In 1941, the Japanese attack on Pearl Harbor incited widespread anti-Japanese feeling in the U.S., particularly on the West Coast where large communities of Japanese Americans lived and worked. President Franklin Delano Roosevelt signed Executive Order 9066 on February 19, 1942, authorizing the establishment of military areas covering the West Coast of the U.S, "from which any or all persons may be excluded." This allowed for the removal from these areas of Japanese Americans and those of Japanese ancestry. Residents of Seattle's Japantown were forced to abandon their homes and businesses with many of them bringing their valuables to be stored in the basement of the Panama Hotel, a well known establishment in the district. The evacuees were detained at Puyallup Assembly Center(Camp Harmony) near Puyallup, Washington before being sent to Minidoka Relocation Center  in Idaho for the duration of the war.

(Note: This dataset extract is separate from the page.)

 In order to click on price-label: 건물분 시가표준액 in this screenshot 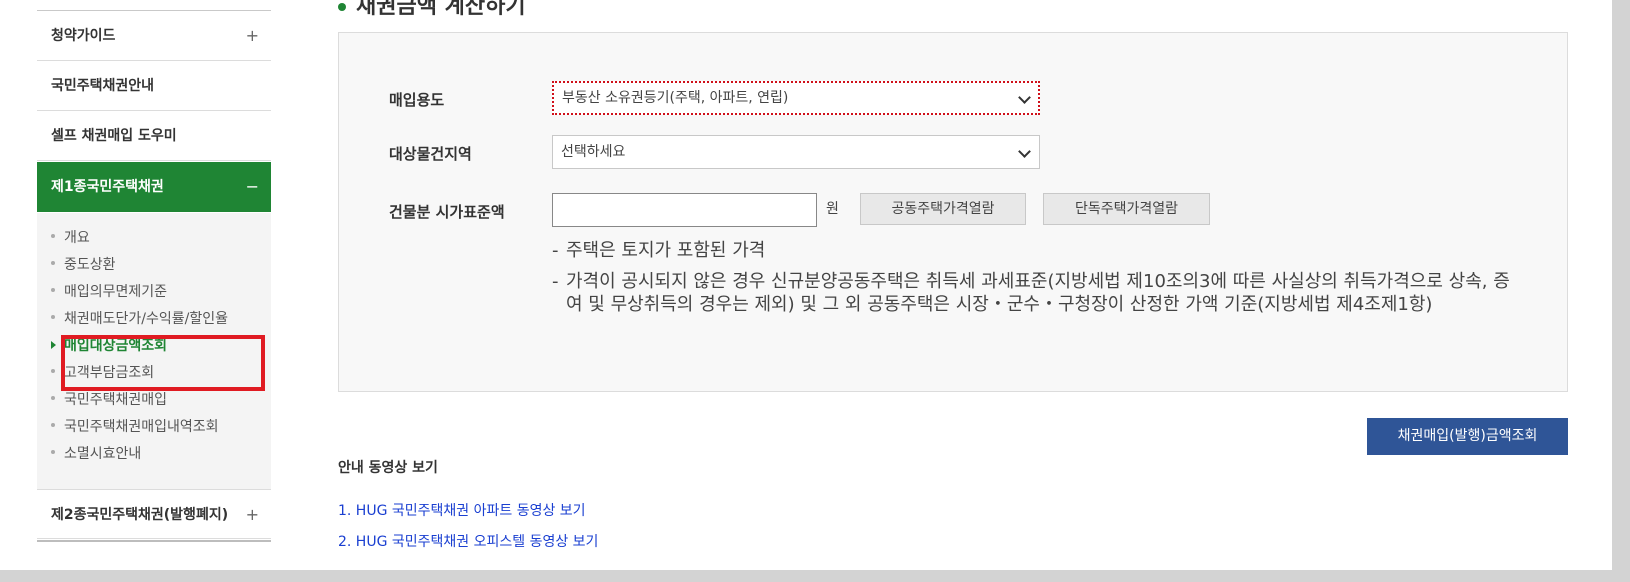, I will do `click(447, 212)`.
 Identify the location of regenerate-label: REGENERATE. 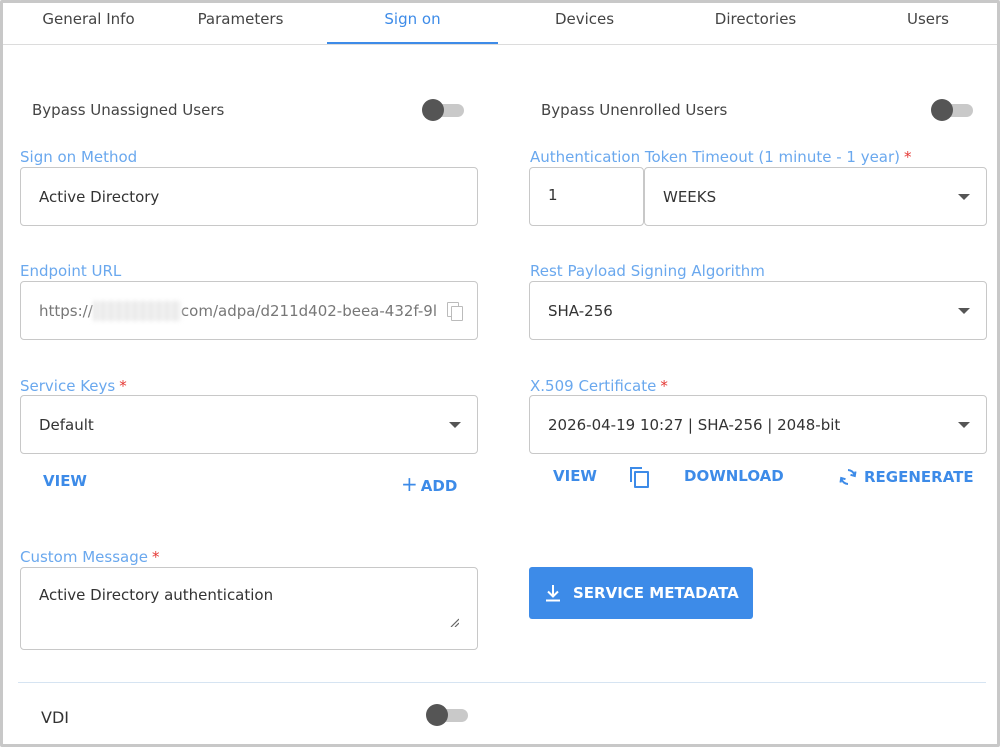
(919, 477).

As was the case in many cities on the West Coast  during the war, large numbers of African Americans came to Seattle for military duty and to fill wartime jobs and moved into the abandoned buildings and houses of Japantown. Clubs and dance halls were established along South Jackson Street and soon became popular as places to hear jazz, swing, and blues music. After the war, many Japanese residents chose not to return to Seattle or returned to settle elsewhere in the city with their families.
 

The 1950s through the 1970s brought changes to Chinatown. The construction of Interstate 5 in the 1960s physically divided the various Asian neighborhoods and eliminated businesses, homes and churches. The Kingdome Stadium, built in the 1970s on the southwestern edge of Chinatown, created traffic and parking problems. Also in the 1970s Seattle passed stricter building and fire codes that resulted in the closure and demolition of many of Chinatown's older buildings.
 

In 1973, Seattle established the International Special Review District to preserve the area’s Asian culture and history and to protect it from unwanted development. The local district, located on both sides of Interstate 5, encompasses the commercial centers of Chinatown and Japantown as well as all of Manilatown and Little Saigon. A variety of projects have been launched since 1973, to revitalize the Special Review District including: Hing Hay Park, a public park and community gathering place with a large ornate Chinese pavilion that was a gift from the people of Taipei, Taiwan (S. Intersection of King Street and Maynard Avenue); a traditional red, yellow, and blue 45-foot tall Chinese gate (paifang) marking the western entrance to Chinatown (5th Avenue and King Street); Kobe Terrace, a public park named for Seattle's sister city of Kobe, Japan (top of 7th Avenue). The park incorporates the Danny Woo International District Community Garden and has cherry trees, walkways, and lovely panoramic views of the city; the Wing Luke Museum of the Asian Pacific American Experience in the historic East Kong Yick Building, the only community-based museum in the U.S. dedicated exclusively to the history of pan-Asian Pacific Americans (719 South King Street); and the Uwajimaya Village, a mixed-use commercial/residential development anchored by Uwajimaya, the largest Asian grocery and specialty store in the Pacific Northwest (corner of 7th Avenue and Lane Street). Uwajimaya was started in Tacoma, Washington in the 1920s, but was relocated to Seattle's Chinatown by its founder Fujimatsu Moriguchi after he and his family were released from incarceration in the Tule Lake Relocation Center at the end of World War II.
 

Today, the Seattle Chinatown Historic District is a thriving residential and commercial neighborhood that forms the core of the International Special Review District and includes one of the largest groups of intact pre-World War II buildings in the city reflecting the history and historic architecture of this vibrant ethnic community.

The Seattle Chinatown Historic District is roughly bounded by South Main Street, 5th Avenue South, South Weller Street, and Interstate 5.